Con la vejez, cuando ya no era tan guapo, su simpatía se volvió excesiva, ávida, a veces molesta. Una vez, en un restaurante en Uruguay, agarró el tenedor del comensal de la mesa de al lado y, sin pedirle permiso, probó su comida, porque estaba considerando ordenar lo mismo. En Uruguay algunos lo despreciaron por “fascista”; años después, en Chile, me contó que lo tildaban de “comunista”. Pero él y yo sabíamos que no era ni una cosa ni la otra; sino un humanista. La verdad es que disfrutaba diciendo las cosas opuestas a las que tenía que decir y le divertían mucho las consecuencias, porque con ellas calculaba la inteligencia del otro. El que se ofendía, según él, era un idiota.

Mamá y sus hijos manejábamos los daños. Lo censurábamos; sonreíamos para que los demás entendieran que él hablaba en broma. Pero era imposible contener su exuberancia.

Aldo Macor y su esposa en el restaurante del hotel Tamanaco. Fotografía cedida por Leila Macor.

Papá era un insolente.

Cuando era más joven y vivíamos en Caracas, sembró marihuana en el jardín, junto a la albahaca, para provocar al general de la Guardia Nacional que vivía al lado. Creció frondosamente, se volvió incontrolable. No la fumaba. Sólo le divertía muchísimo tenerla.

Le gustaba hacer entradas triunfales, a veces un poco ridículas, pero que casi siempre eran bien recibidas. Es que era simpático. En Montevideo, dos cineastas uruguayas lo contactaron para que fuera uno de los varios personajes de un documental sobre la tercera edad en el que estaban trabajando. Papá las conquistó al punto que la película, “La flor de la vida”, acabó siendo sobre él. Por cierto ganó varios festivales internacionales en 2018. Un día, en esa época, un grupo de señores hablaban de Hugo Chávez con algo de admiración.

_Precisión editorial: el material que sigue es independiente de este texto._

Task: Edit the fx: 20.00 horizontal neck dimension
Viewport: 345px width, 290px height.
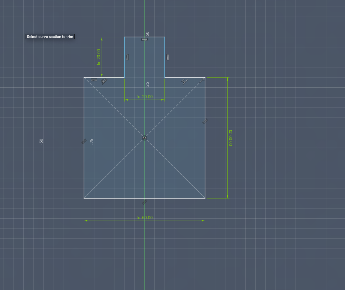Action: (144, 97)
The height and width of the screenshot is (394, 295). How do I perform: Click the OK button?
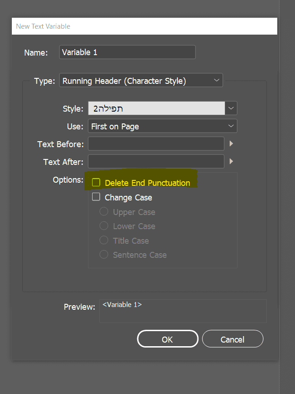167,339
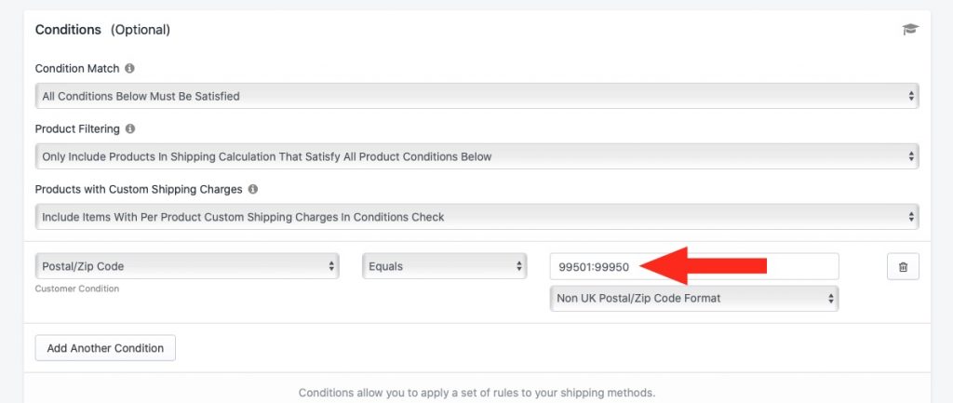Click the Product Filtering label

coord(77,128)
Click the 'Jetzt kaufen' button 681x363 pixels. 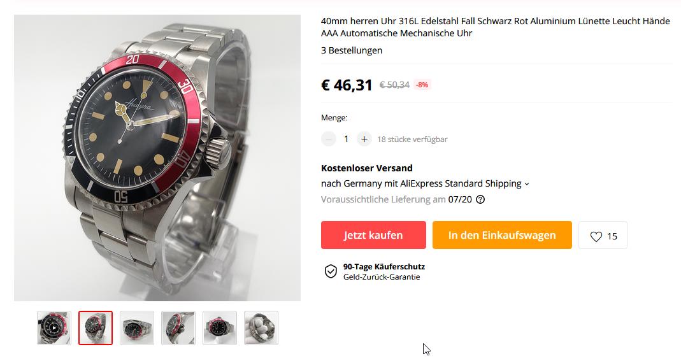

Lo invitaron a intervenir en la conversación porque él había vivido 50 años en Venezuela. “Lo siento”, respondió papá. “No me interesa la zoología”.

Tenía esa velocidad, esa altivez.

Pescaba langostas con arpón y las cocinaba en ollas de agua de mar que hervía en una fogata, cuando acampábamos por semanas en cayo Borracho, una isla desierta en el Caribe venezolano, en los años ’70 y ’80. En Playa Azul pescó una barracuda de más de un metro junto a un amigo italiano con el que se carteaba en latín por diversión. Mi interés en la mitología griega y romana se lo debo a él; casi todo lo que sé de historia, lo sé por él. Y por las precisiones que mamá le hacía y que él respetaba como quien escucha un oráculo.

Era un aventurero y quería morir heroicamente. No lo hizo. Su mayor terror era morir como murió.

Y muy vanidoso. Siempre resentido con un viejo compañero de la escuela de teatro, Vittorio Gassman, porque aparentemente el actor italiano, que a papá le parecía “muy serio y con cara de huevón”, conquistaba a más chicas que él en los años ’50 de la Roma de la posguerra. Y luego, bueno, ya sabemos qué pasó.

Así era Aldo Macor. Insoportable muchas veces, interesante siempre, divertido casi siempre; e intolerante a la estupidez y la solemnidad, por siempre.